In the last decade, the Cartogram Geoprocessing tool, created by Tom Gross and available for ArcGIS Desktop, has automated the cartogram creation process. It makes use of a method first published by physicists/computational scientists Michael T. Gastner and M.E.J. Newman in 2004, the ["diffusion-based method for producing density-equalizing maps."]( Addendum: Cartogram Production Alternativeshttp://www.pnas.org/content/101/20/7499), which adapts algorithms developed in the materials sciences to warp the size of shapes while maintaining topological relationships. [Kenneth Field has noted](https://mapdesign.icaci.org/2014/12/mapcarte-349365-density-equalizing-cartogram-by-michael-gastner-and-mark-newman-2004/) that their breakthrough represents "the holy grail" in cartogram production, solving many of the problems of topology and continuity that hindered earlier efforts. The result are maps with a distinct aesthetic akin to inflated and deflated balloons, or other decidedly organic analogies. A map I made using Gross's tool depicting California's population in 2000 makes the state look like a very well-fed slug. Interestingly, the "slug's antennae" of Del Norte and Modoc Counties, in the north of the state, also manifest themselves in a less organic way in my cartogram.

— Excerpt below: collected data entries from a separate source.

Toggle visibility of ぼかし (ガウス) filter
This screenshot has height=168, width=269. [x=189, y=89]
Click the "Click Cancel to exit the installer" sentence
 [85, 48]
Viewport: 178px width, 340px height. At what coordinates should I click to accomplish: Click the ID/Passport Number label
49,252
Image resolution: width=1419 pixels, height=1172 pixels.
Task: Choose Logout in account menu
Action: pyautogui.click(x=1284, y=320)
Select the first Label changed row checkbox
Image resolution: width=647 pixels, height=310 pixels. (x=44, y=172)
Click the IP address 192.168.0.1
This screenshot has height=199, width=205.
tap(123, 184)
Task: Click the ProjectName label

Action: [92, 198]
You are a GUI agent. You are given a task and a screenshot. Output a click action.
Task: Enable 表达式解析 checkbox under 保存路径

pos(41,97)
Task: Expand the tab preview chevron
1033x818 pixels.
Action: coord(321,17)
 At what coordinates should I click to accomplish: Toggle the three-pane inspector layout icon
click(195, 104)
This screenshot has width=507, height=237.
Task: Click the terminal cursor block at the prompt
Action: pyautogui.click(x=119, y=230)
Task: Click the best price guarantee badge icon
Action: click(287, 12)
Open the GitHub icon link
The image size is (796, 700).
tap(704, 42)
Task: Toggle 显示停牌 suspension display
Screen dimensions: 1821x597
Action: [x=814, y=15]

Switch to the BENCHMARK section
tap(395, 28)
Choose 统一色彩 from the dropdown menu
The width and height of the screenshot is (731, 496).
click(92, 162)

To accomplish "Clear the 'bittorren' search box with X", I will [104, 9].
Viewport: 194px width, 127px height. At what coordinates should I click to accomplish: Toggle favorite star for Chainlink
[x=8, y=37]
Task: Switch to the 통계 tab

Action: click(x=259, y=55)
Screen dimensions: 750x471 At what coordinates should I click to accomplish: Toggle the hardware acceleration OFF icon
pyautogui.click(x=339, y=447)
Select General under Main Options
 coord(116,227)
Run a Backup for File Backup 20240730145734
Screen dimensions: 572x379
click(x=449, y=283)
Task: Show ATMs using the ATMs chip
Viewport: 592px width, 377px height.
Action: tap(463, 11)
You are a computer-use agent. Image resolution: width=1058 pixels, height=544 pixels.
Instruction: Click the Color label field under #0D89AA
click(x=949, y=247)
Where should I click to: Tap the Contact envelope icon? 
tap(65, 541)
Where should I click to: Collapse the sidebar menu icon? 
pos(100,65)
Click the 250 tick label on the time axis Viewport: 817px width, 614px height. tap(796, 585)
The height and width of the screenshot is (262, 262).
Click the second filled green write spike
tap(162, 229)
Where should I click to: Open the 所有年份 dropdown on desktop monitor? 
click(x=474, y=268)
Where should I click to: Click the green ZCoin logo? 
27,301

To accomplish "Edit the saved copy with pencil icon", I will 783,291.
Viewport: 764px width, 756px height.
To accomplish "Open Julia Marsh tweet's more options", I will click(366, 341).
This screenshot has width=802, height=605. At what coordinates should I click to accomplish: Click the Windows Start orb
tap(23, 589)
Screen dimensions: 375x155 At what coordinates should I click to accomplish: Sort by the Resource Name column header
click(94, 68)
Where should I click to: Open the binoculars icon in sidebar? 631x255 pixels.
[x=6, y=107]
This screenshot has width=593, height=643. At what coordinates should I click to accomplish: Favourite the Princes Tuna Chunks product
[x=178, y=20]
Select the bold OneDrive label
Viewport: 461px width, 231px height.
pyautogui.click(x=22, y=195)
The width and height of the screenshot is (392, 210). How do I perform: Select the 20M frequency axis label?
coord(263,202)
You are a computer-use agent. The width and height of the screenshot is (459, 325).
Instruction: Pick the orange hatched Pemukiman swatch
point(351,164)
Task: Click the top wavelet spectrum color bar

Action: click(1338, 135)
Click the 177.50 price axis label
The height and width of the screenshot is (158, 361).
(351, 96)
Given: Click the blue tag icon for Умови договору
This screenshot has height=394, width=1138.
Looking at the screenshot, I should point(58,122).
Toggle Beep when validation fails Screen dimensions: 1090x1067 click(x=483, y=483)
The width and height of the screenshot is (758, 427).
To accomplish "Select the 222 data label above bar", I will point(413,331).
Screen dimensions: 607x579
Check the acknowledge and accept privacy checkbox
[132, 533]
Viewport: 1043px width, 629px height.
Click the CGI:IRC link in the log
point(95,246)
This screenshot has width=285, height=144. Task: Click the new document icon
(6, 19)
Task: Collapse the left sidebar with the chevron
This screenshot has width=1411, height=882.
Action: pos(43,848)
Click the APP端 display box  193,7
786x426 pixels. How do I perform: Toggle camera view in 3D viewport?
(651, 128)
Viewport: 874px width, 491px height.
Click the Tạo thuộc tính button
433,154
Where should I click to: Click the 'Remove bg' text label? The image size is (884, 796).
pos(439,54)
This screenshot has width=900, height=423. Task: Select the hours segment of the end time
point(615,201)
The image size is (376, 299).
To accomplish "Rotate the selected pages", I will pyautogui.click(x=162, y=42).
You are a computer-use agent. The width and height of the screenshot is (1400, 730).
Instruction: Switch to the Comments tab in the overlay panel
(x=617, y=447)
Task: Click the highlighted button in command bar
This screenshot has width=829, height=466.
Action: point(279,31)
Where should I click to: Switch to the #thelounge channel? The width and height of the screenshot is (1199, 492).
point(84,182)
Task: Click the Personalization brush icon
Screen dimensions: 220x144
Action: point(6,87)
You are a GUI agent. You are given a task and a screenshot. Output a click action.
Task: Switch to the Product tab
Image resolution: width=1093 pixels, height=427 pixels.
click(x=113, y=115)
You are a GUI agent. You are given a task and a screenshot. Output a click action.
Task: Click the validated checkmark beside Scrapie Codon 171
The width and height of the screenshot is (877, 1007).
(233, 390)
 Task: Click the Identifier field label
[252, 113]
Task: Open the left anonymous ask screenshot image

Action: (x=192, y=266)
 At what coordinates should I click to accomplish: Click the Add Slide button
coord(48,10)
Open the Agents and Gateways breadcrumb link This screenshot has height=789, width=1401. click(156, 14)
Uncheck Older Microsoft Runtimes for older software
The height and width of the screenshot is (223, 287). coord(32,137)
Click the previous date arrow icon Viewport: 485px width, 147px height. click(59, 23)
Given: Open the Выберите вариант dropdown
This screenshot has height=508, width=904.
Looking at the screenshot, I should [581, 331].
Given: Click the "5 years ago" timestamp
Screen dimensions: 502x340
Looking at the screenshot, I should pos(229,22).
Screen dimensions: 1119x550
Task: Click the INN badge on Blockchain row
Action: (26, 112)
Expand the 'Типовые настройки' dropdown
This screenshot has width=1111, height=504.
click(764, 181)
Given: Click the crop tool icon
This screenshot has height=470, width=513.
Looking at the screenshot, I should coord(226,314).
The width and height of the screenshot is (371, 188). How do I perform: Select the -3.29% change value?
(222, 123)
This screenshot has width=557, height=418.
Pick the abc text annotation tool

Of course, I am not making use of the affordances of Gross's tool in this cartogram series. Aside from the strange (if mathematically precise) aesthetic, I'm also interested in the idea of recovering data from the visualization; in other words, a user can visually compare the shapes to the simple legend and "recover" approximate values from the visualization. In some ways this was more straight-forward in the era of printed maps, where a user could be invited to use a ruler, for example, to measure distances from the center point of a equidistant projection map, though a determined user could print a screencapture of my cartogram for a similar purpose. As graduated symbols, the relative sizes of squares are considerably easy for users to compare, even easier than graduated circles. My cartograms are built with the square as the atomic unit, bolstering the legibility of the quantities while simultaneously simplifying and abstracting the resulting shapes away from their original mapped appearance. It's a trade-off, but I happen to be a fan of the older, human-produced cartogram production methods, despite their topological limitations.